04-05-2012 08:43 PM
I have to create a Web Service script wherein i should hit a request,
which inturn will create a SSL session for a single user. Now, for all
the iterations of the same user, the same SSL session has to be
reused. But when the next user or vuser hits, the user has to establish a new
SSL session and again, the same SSL session has to be re-used for all
its iterations.This was raised by the application team, as the SSL
handshake was doing an overhead on the performance of the service. So
can any one please help me to find out a way to accomplish the same. I
tried creating the script with web http/html and web service protocol
with "Print SSL information" enabled in Run-Time settings and got the
SSL info in the logs. But since this is the connection part, i was not
able to capture it or use it for anything.I am stuck and not able to
find any way.
Any help would be really appreciated.
Thanks & Regards,
04-06-2012 07:51 AM
This is a very interesting topic you brought up, SSL handshake takes up most of the time when we look into the web-page-breakdown graph during analysis. I had similar performance problems but was never instructed by the application team to continue processing requests with one open Secure Sockets Layer connection.

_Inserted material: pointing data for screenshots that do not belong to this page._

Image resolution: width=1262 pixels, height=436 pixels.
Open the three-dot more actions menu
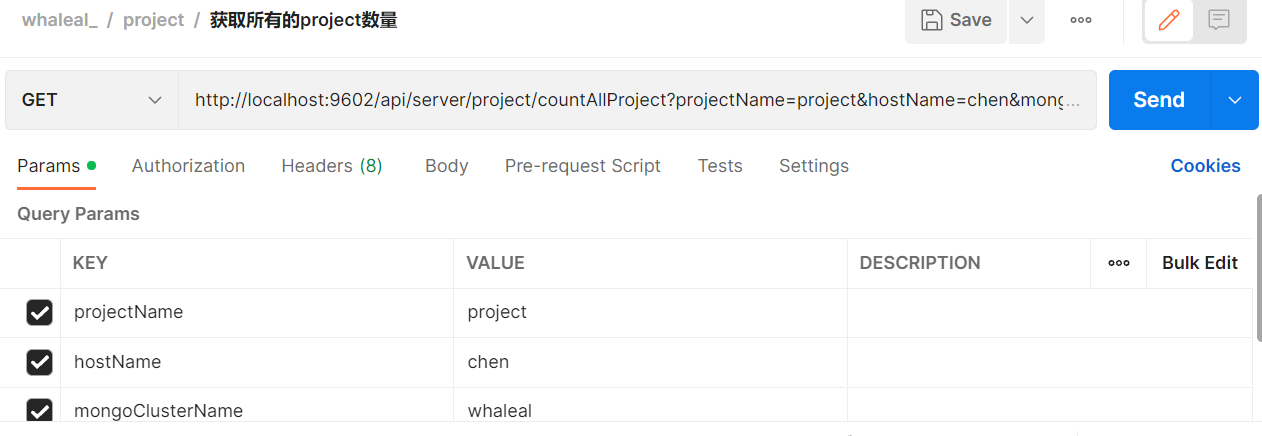tap(1081, 20)
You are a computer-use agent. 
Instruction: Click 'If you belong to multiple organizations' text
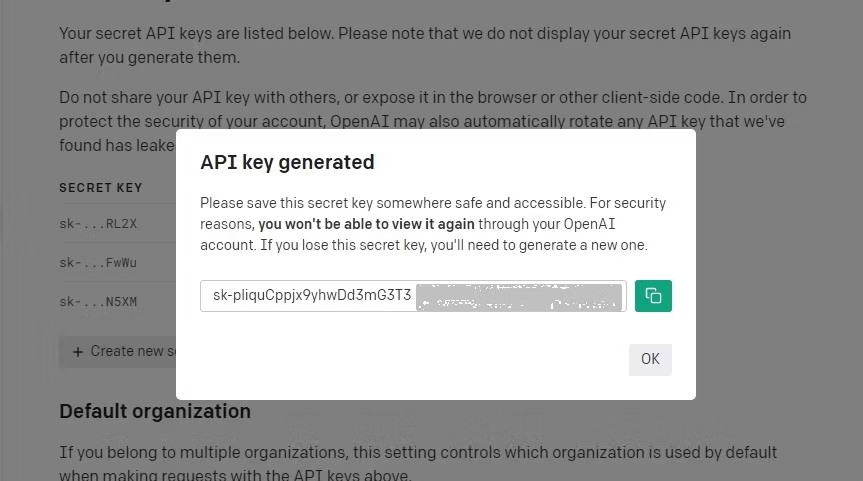pos(418,453)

According to me it will not server the purpose of using a SSL or TSL cryptographic protocol. As you know handshake allows the server to authenticate itself to the client by using public-key techniques, and then allows the client and the server to cooperate in the creation of symmetric keys used for rapid encryption, decryption, and tamper detection during the session that follows.
In you case they want you to repeat the sessions after the handshake is made, which is very tricky, I have not done this before, you can give it a try,
Option 1) Tell the application team/Dev team to give you a WSLD/ Soap,XML which takes in a huge input argument which is equal to 100 or more requests and satisfies the load expectation, that way with one SSL connection you will be pushing 100 requests and once done you will close the connection.
Option 2) convert the script into web(HTTP/HTML) protocol, and design your script that it will loop around the body part of the script after the connection is made. This will be very tricky to loop only for the body part within the request.
Option 3) Get you working script right, I mean get your socket options correct eg: web_set_socket_options("SSL+VERSIOM","TLS"); Disable log, Tell the server admin to enable server side caching and re-run your test.
Srikant, its a know fact for any secure application. The SSL handshake eats up most of the time, the latest version TLS 1.2 is better compared to SSL 1.0 ,2.0
04-30-2012 11:28 AM
Put the below in the Vuser_int part
web_set_user("XYZ","Password","Server.name.com"); //the username password and url
web_set_socket_options("SSL+VERSION","TLS"); //depending on your application
web_set_sockets_options("INITIAL_BASIC_AUTH","1"); // depending on the type of authorization.
Then in Action have the remaining part of the script.
Now try to replay this for a few iterations and you will find that the SSL handshake time would have reduced.